C Letter Book Club: Charreah Jackson's "Boss Bride"
“The person whose calls you always take, that’s the relationship you’re in.” This quote from “The Devils Wear Prada” always sort of bugged me before. I thought Nate was selfish and inconsiderate. He didn’t understand that Andy had a life. He didn’t understand that Andy had a career. He didn’t understand that she had made a commitment.
While reading “Boss Bride” snuggled in the commuter car on NJ Transit Charreah Jackson was the first person to make me think that Nate might have had a point. Using the metaphor of the telephone Jackson drives home the importance of romantic, platonic, familial, and professional connections by reminding readers that life is about more than diamond rings. It’s about who answers your call when it rings, and whose call you answer.
This book, a quick and powerful first effort from the Senior Relationships Editor at Essence Magazine, used this memorable moment and many others to remind readers that the Nates of the world will get tired with the Andys failure to communicate and move on.
Despite it’s eye catching title the book isn’t about wedding planning or bridesmaid choosing. It’s about the plans, choices, and priorities that strengthen and sometimes jeopardize the ties to the people we have, or would like to have in our lives.
One of those people is ourselves. Like her fellow Essence alum Mikki Taylor, Jackson is adamant about reminding readers that their role before that of an employee, philanthropist, mother, or lover is that of a child of God who deserves to care for themselves without guilt.
Unafraid to reveal her own dating ups and downs the author intertwines advice that has impacted her from celebrities, and notable businesswomen, and women who are married. The women take generic adages like “don’t go to bed angry” to the next level by offering specific doses of wisdom that can apply to relationships where the spouse is a superstar athlete or a stay-at-home dad.

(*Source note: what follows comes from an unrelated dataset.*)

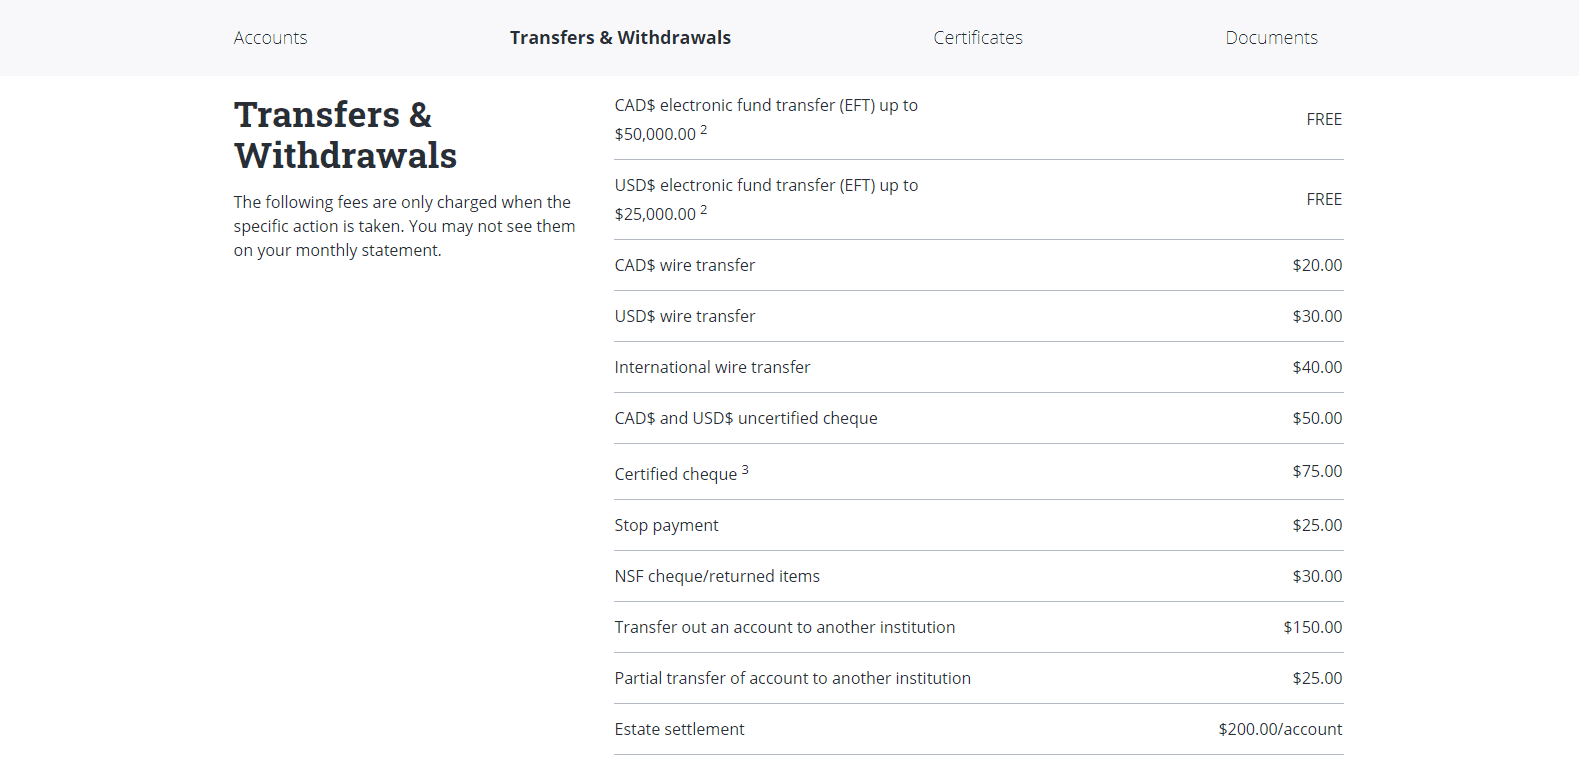This screenshot has height=765, width=1579.
Task: Click footnote 2 beside USD$ EFT limit
Action: click(703, 207)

Jackson is aware that she’s on the journey with you and it’s nice that she’s willing to be honest about that. It is a testament to the strength of the writing in the book that it makes the reader evaluate their personal and professional priorities without feeling like the author is trying to chastise.

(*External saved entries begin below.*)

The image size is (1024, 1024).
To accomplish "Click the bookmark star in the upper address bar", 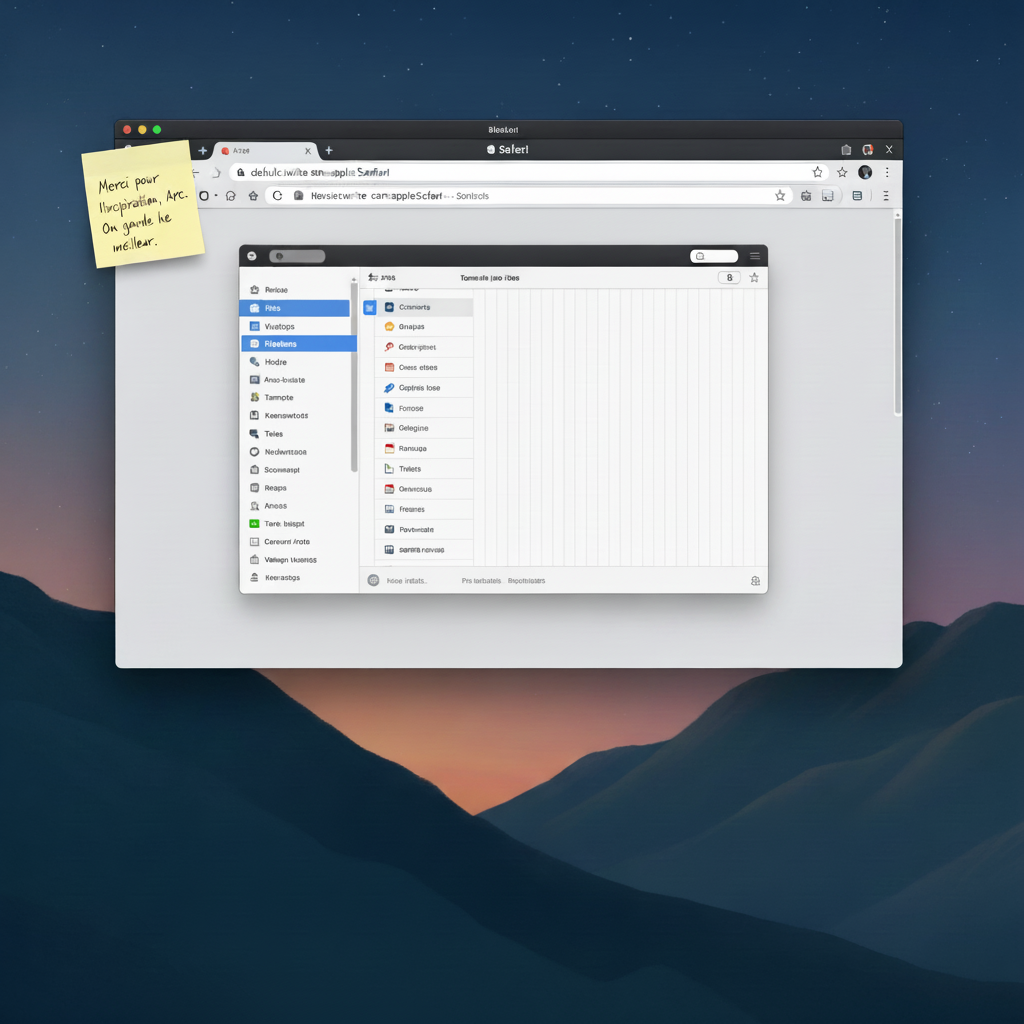I will [x=817, y=172].
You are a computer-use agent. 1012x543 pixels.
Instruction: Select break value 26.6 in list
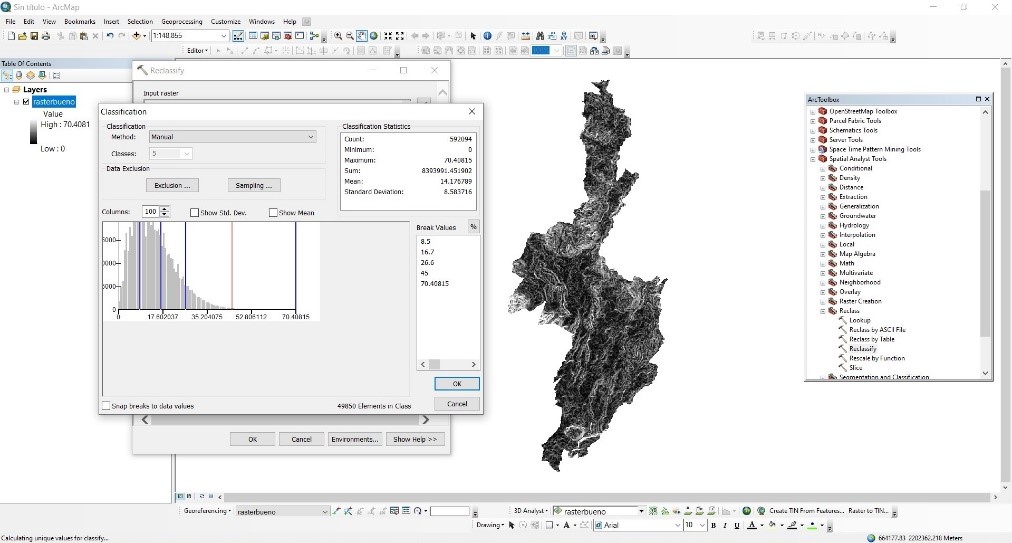[427, 263]
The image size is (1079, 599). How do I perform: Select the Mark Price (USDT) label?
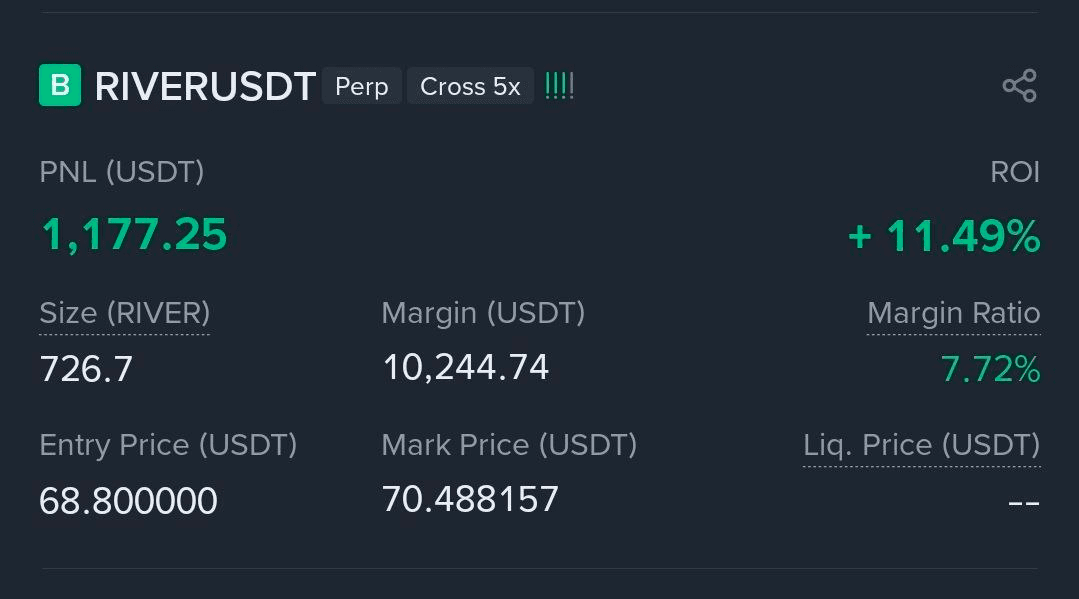click(x=509, y=445)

It doesn’t matter if you’re planning on walking into the next chapter of your life in the spirit of a girlfriend or the spirit of a CEO you’re going to want to take “Boss Bride” with you.
Learn more about this amazing book on the Bri Books podcast below.
Disclosure: I met Charreah at the very first Cocktails with Claire in 2013 and I volunteered at two promotional events for the book (because I believed in it). All thoughts, and opinions expressed here (especially those about that annoying scene in The Devil Wears Prada where Nate acts like a punk ***** are my own).